Ridership for the new route, however, remains low. Boston Scientific could not provide data on how many employees use the route. Tom Keppeler, a company spokesman, expects ridership to improve as people find out about the route.
Paul Matthews, executive director of the 495/Metro-West Partnership, a regional economic development advocacy group, is not surprised by the weak numbers. He says commuters are creatures of habit who often adopt a wait-and-see stance about a new service to see if it survives and have yet to be convinced that such a partnership makes sense. “There is a wariness on the part of employers out here and a wariness that they not be asked to fund services that are, in fact, public services,” Matthews says. “Whether or not companies are open to public-private partnerships tends to vary from company to company.”
Getting more businesses to help cover the cost of a bus route will require a major culture shift.

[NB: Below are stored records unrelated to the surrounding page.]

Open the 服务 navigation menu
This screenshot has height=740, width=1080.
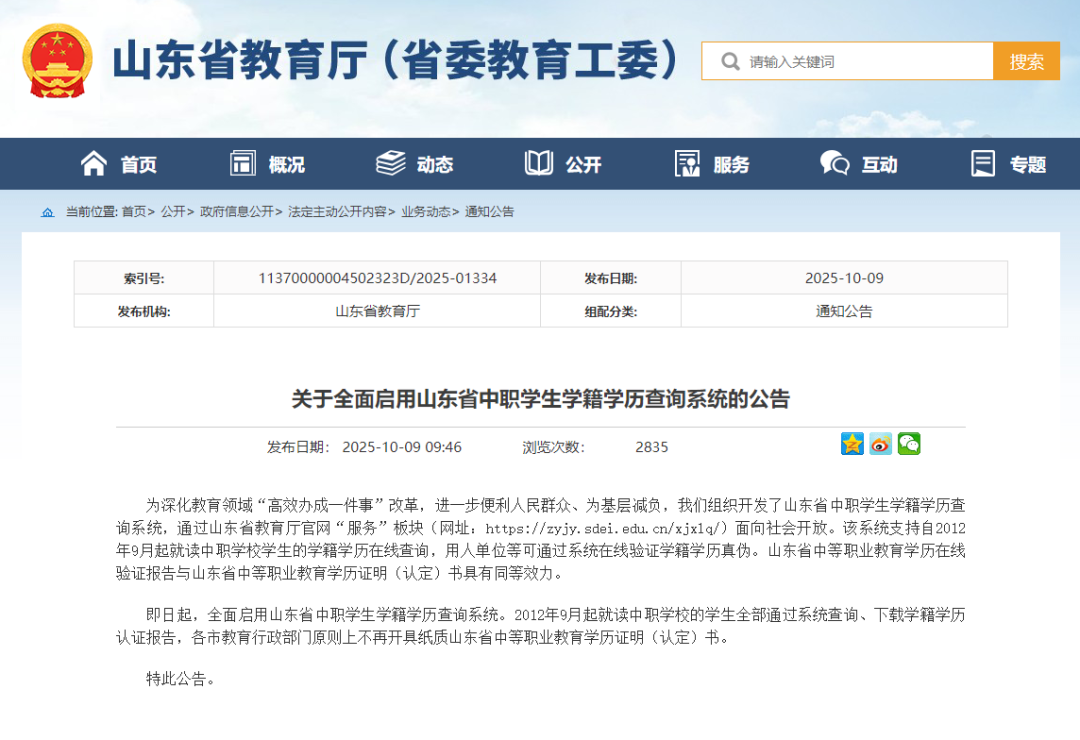[x=712, y=164]
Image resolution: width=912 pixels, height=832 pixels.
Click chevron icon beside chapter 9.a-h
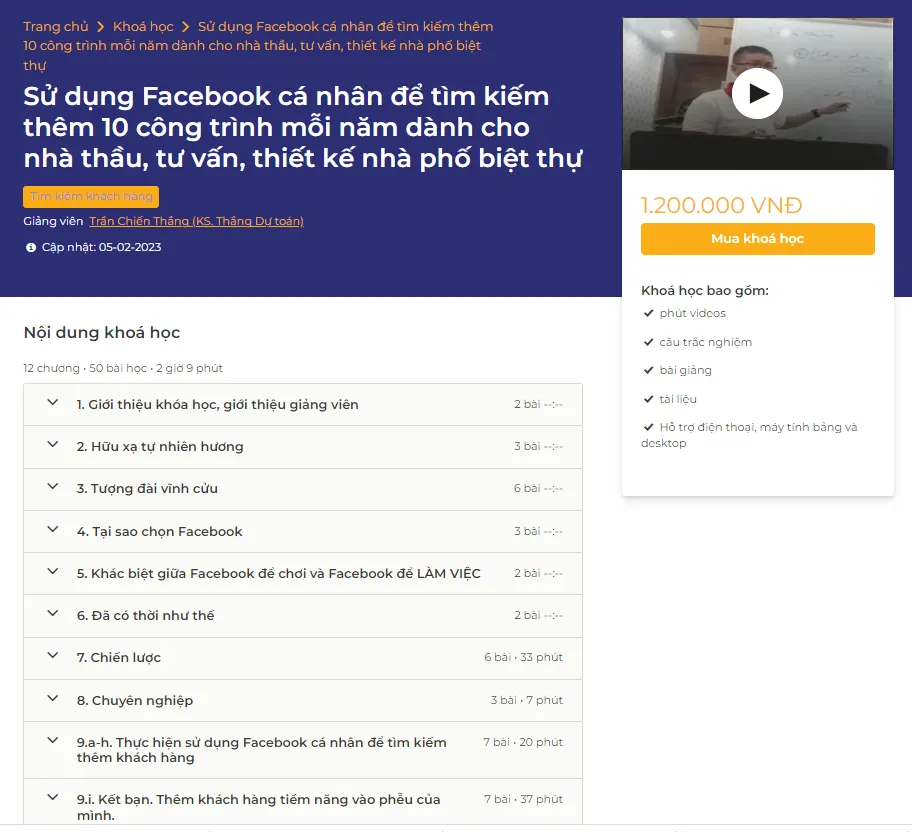pyautogui.click(x=53, y=741)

In communities such as Marlborough, where businesses pay a higher commercial property tax rate than residents, some executives feel that they already pay more than their fair share. But employers are slowly realizing that highly-skilled workers, especially younger ones, prefer the convenience of cars and vanpools, or guaranteed rides home by taxi in case of family emergencies or late nights at the office. They are keen on public transportation, too—if it is convenient, reliable, and affordable.“Transportation is as important as the 401k,” says Robert Buckley of Riemer and Braunstein, a Boston law firm, who has worked on Metrowest development projects such as Marlborough Hills.

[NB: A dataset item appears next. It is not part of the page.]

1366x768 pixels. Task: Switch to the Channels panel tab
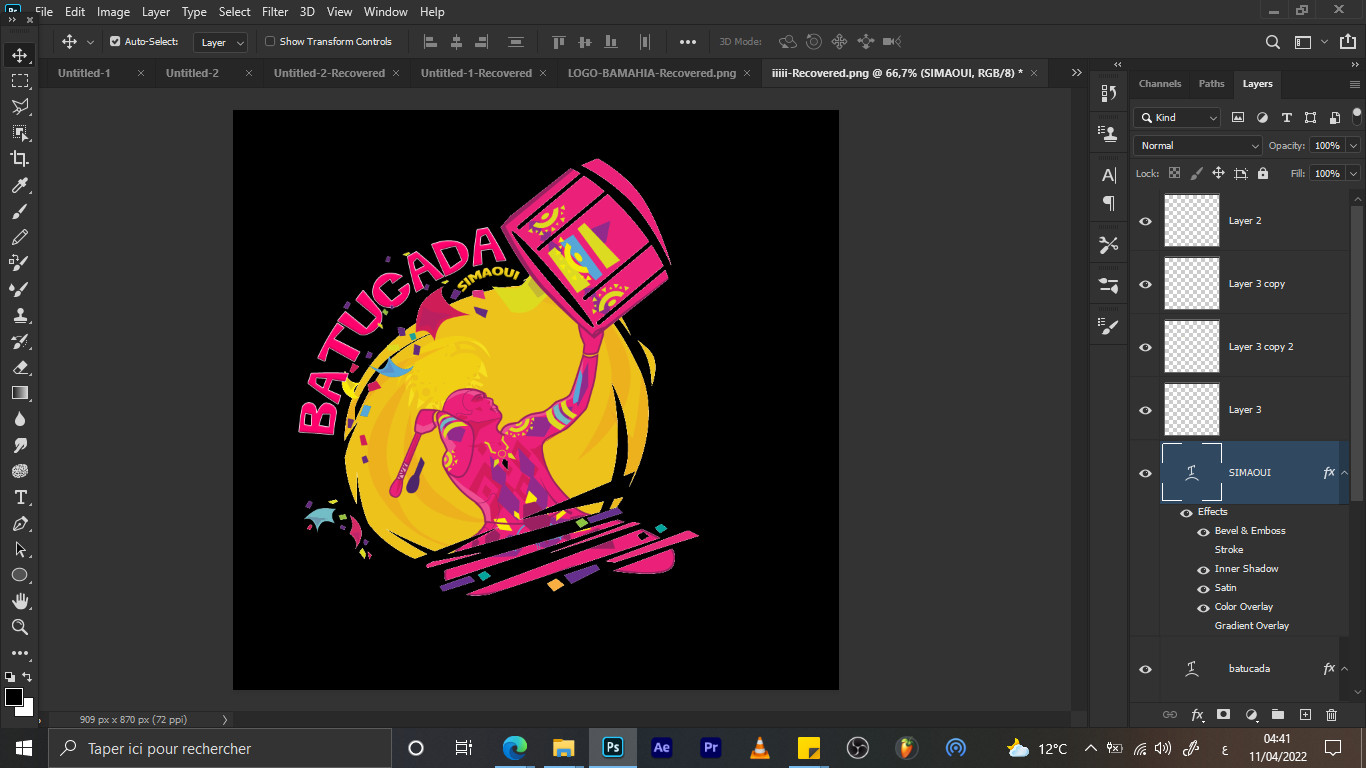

The MBTA may continue to dominate the headlines but passenger demand for transportation choices in places such as Metrowest has fueled a new assertiveness on the part of the regional bus networks. They are no longer content with second-class status and want to be able to offer more of what their customers want. “People don’t all go into Boston,” says Ashland’s Spilka. “Fairness and equity have to be part of the discussion.”